GIVEN DATA below:
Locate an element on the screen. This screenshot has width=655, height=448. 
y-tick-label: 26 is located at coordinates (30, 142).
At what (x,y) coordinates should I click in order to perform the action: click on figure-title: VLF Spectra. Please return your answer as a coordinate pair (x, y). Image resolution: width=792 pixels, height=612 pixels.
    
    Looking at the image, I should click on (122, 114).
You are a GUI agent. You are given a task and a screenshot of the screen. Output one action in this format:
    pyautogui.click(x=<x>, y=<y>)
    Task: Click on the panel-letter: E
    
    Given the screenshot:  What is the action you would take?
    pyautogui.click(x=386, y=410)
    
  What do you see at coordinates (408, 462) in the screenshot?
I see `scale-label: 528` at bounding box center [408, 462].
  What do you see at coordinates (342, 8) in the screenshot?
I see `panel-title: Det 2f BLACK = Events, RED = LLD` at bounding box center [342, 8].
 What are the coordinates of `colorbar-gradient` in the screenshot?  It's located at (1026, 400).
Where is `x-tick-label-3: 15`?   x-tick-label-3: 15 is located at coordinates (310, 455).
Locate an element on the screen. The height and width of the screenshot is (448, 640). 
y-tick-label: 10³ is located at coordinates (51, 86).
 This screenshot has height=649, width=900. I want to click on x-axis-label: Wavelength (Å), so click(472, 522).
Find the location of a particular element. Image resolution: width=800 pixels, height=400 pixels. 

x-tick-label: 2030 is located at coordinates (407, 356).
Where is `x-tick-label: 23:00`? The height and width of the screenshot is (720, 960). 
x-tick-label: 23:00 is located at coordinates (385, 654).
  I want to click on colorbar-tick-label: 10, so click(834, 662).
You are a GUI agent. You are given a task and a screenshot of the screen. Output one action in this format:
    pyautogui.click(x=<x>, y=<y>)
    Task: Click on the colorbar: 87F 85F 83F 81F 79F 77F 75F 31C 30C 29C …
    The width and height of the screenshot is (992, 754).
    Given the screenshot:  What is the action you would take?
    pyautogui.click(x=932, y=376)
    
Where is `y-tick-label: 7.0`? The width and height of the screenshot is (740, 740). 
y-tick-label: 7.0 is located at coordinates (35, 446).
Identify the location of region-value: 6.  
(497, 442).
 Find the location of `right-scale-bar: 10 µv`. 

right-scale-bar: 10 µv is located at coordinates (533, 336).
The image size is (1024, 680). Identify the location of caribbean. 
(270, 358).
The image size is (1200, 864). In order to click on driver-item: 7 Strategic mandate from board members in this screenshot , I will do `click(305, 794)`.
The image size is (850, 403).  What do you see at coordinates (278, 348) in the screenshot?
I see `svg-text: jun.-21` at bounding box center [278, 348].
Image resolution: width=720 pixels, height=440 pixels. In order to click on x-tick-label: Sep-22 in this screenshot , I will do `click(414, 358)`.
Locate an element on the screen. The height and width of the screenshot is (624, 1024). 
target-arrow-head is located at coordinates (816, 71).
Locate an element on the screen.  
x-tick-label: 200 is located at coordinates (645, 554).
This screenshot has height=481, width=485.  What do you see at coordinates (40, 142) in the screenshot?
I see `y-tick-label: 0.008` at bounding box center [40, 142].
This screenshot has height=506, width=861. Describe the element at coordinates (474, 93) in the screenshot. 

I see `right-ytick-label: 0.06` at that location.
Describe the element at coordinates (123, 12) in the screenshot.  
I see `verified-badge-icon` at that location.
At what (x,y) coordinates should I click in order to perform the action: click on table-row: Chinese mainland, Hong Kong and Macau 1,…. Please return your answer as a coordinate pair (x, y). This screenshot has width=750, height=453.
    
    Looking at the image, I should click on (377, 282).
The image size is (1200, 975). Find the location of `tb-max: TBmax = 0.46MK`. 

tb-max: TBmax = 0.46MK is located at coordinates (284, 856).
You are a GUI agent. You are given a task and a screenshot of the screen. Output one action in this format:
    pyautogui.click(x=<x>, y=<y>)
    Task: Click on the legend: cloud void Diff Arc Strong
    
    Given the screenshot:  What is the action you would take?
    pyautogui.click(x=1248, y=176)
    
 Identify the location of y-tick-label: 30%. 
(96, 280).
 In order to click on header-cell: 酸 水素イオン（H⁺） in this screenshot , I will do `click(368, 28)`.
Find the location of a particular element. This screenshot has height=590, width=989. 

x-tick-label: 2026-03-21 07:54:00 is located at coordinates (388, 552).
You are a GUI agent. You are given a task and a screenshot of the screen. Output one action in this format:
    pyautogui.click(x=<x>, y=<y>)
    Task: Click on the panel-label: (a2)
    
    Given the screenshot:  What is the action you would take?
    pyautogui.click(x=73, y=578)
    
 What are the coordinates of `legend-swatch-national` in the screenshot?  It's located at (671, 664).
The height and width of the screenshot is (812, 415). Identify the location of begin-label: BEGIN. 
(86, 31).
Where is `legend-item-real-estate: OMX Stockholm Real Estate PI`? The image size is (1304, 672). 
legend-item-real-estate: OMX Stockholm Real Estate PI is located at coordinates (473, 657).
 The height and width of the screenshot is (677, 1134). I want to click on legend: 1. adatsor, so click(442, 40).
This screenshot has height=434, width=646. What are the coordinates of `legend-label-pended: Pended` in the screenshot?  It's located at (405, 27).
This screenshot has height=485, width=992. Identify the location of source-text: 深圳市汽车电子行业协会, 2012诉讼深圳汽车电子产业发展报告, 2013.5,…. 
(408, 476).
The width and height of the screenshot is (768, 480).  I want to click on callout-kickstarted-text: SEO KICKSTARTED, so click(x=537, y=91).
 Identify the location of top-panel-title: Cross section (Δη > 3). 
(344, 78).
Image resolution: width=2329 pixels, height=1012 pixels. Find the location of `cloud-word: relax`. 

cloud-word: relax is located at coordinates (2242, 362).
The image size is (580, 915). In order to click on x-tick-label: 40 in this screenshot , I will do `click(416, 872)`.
End of GIVEN DATA.
• [WHAT YOU NEED TO DO]: Convert the records above into a JSON list of strings with one string per line, leaving out blank lines.

• [PROBLEM SOLUTION]:
[
  "Locate an element on the screen. This screenshot has width=655, height=448. ",
  "y-tick-label: 26 is located at coordinates (30, 142).",
  "At what (x,y) coordinates should I click in order to perform the action: click on figure-title: VLF Spectra. Please return your answer as a coordinate pair (x, y). Image resolution: width=792 pixels, height=612 pixels.",
  "    Looking at the image, I should click on (122, 114).",
  "You are a GUI agent. You are given a task and a screenshot of the screen. Output one action in this format:",
  "    pyautogui.click(x=<x>, y=<y>)",
  "    Task: Click on the panel-letter: E",
  "    Given the screenshot:  What is the action you would take?",
  "    pyautogui.click(x=386, y=410)",
  "  What do you see at coordinates (408, 462) in the screenshot?",
  "I see `scale-label: 528` at bounding box center [408, 462].",
  "  What do you see at coordinates (342, 8) in the screenshot?",
  "I see `panel-title: Det 2f BLACK = Events, RED = LLD` at bounding box center [342, 8].",
  " What are the coordinates of `colorbar-gradient` in the screenshot?  It's located at (1026, 400).",
  "Where is `x-tick-label-3: 15`?   x-tick-label-3: 15 is located at coordinates (310, 455).",
  "Locate an element on the screen. The height and width of the screenshot is (448, 640). ",
  "y-tick-label: 10³ is located at coordinates (51, 86).",
  " This screenshot has height=649, width=900. I want to click on x-axis-label: Wavelength (Å), so click(472, 522).",
  "Find the location of a particular element. Image resolution: width=800 pixels, height=400 pixels. ",
  "x-tick-label: 2030 is located at coordinates (407, 356).",
  "Where is `x-tick-label: 23:00`? The height and width of the screenshot is (720, 960). ",
  "x-tick-label: 23:00 is located at coordinates (385, 654).",
  "  I want to click on colorbar-tick-label: 10, so click(834, 662).",
  "You are a GUI agent. You are given a task and a screenshot of the screen. Output one action in this format:",
  "    pyautogui.click(x=<x>, y=<y>)",
  "    Task: Click on the colorbar: 87F 85F 83F 81F 79F 77F 75F 31C 30C 29C …",
  "    The width and height of the screenshot is (992, 754).",
  "    Given the screenshot:  What is the action you would take?",
  "    pyautogui.click(x=932, y=376)",
  "Where is `y-tick-label: 7.0`? The width and height of the screenshot is (740, 740). ",
  "y-tick-label: 7.0 is located at coordinates (35, 446).",
  "Identify the location of region-value: 6.  ",
  "(497, 442).",
  " Find the location of `right-scale-bar: 10 µv`. ",
  "right-scale-bar: 10 µv is located at coordinates (533, 336).",
  "The image size is (1024, 680). Identify the location of caribbean. ",
  "(270, 358).",
  "The image size is (1200, 864). In order to click on driver-item: 7 Strategic mandate from board members in this screenshot , I will do `click(305, 794)`.",
  "The image size is (850, 403).  What do you see at coordinates (278, 348) in the screenshot?",
  "I see `svg-text: jun.-21` at bounding box center [278, 348].",
  "Image resolution: width=720 pixels, height=440 pixels. In order to click on x-tick-label: Sep-22 in this screenshot , I will do `click(414, 358)`.",
  "Locate an element on the screen. The height and width of the screenshot is (624, 1024). ",
  "target-arrow-head is located at coordinates (816, 71).",
  "Locate an element on the screen.  ",
  "x-tick-label: 200 is located at coordinates (645, 554).",
  "This screenshot has height=481, width=485.  What do you see at coordinates (40, 142) in the screenshot?",
  "I see `y-tick-label: 0.008` at bounding box center [40, 142].",
  "This screenshot has height=506, width=861. Describe the element at coordinates (474, 93) in the screenshot. ",
  "I see `right-ytick-label: 0.06` at that location.",
  "Describe the element at coordinates (123, 12) in the screenshot.  ",
  "I see `verified-badge-icon` at that location.",
  "At what (x,y) coordinates should I click in order to perform the action: click on table-row: Chinese mainland, Hong Kong and Macau 1,…. Please return your answer as a coordinate pair (x, y). This screenshot has width=750, height=453.",
  "    Looking at the image, I should click on (377, 282).",
  "The image size is (1200, 975). Find the location of `tb-max: TBmax = 0.46MK`. ",
  "tb-max: TBmax = 0.46MK is located at coordinates (284, 856).",
  "You are a GUI agent. You are given a task and a screenshot of the screen. Output one action in this format:",
  "    pyautogui.click(x=<x>, y=<y>)",
  "    Task: Click on the legend: cloud void Diff Arc Strong",
  "    Given the screenshot:  What is the action you would take?",
  "    pyautogui.click(x=1248, y=176)",
  " Identify the location of y-tick-label: 30%. ",
  "(96, 280).",
  " In order to click on header-cell: 酸 水素イオン（H⁺） in this screenshot , I will do `click(368, 28)`.",
  "Find the location of a particular element. This screenshot has height=590, width=989. ",
  "x-tick-label: 2026-03-21 07:54:00 is located at coordinates (388, 552).",
  "You are a GUI agent. You are given a task and a screenshot of the screen. Output one action in this format:",
  "    pyautogui.click(x=<x>, y=<y>)",
  "    Task: Click on the panel-label: (a2)",
  "    Given the screenshot:  What is the action you would take?",
  "    pyautogui.click(x=73, y=578)",
  " What are the coordinates of `legend-swatch-national` in the screenshot?  It's located at (671, 664).",
  "The height and width of the screenshot is (812, 415). Identify the location of begin-label: BEGIN. ",
  "(86, 31).",
  "Where is `legend-item-real-estate: OMX Stockholm Real Estate PI`? The image size is (1304, 672). ",
  "legend-item-real-estate: OMX Stockholm Real Estate PI is located at coordinates (473, 657).",
  " The height and width of the screenshot is (677, 1134). I want to click on legend: 1. adatsor, so click(442, 40).",
  "This screenshot has height=434, width=646. What are the coordinates of `legend-label-pended: Pended` in the screenshot?  It's located at (405, 27).",
  "This screenshot has height=485, width=992. Identify the location of source-text: 深圳市汽车电子行业协会, 2012诉讼深圳汽车电子产业发展报告, 2013.5,…. ",
  "(408, 476).",
  "The width and height of the screenshot is (768, 480).  I want to click on callout-kickstarted-text: SEO KICKSTARTED, so click(x=537, y=91).",
  " Identify the location of top-panel-title: Cross section (Δη > 3). ",
  "(344, 78).",
  "Image resolution: width=2329 pixels, height=1012 pixels. Find the location of `cloud-word: relax`. ",
  "cloud-word: relax is located at coordinates (2242, 362).",
  "The image size is (580, 915). In order to click on x-tick-label: 40 in this screenshot , I will do `click(416, 872)`."
]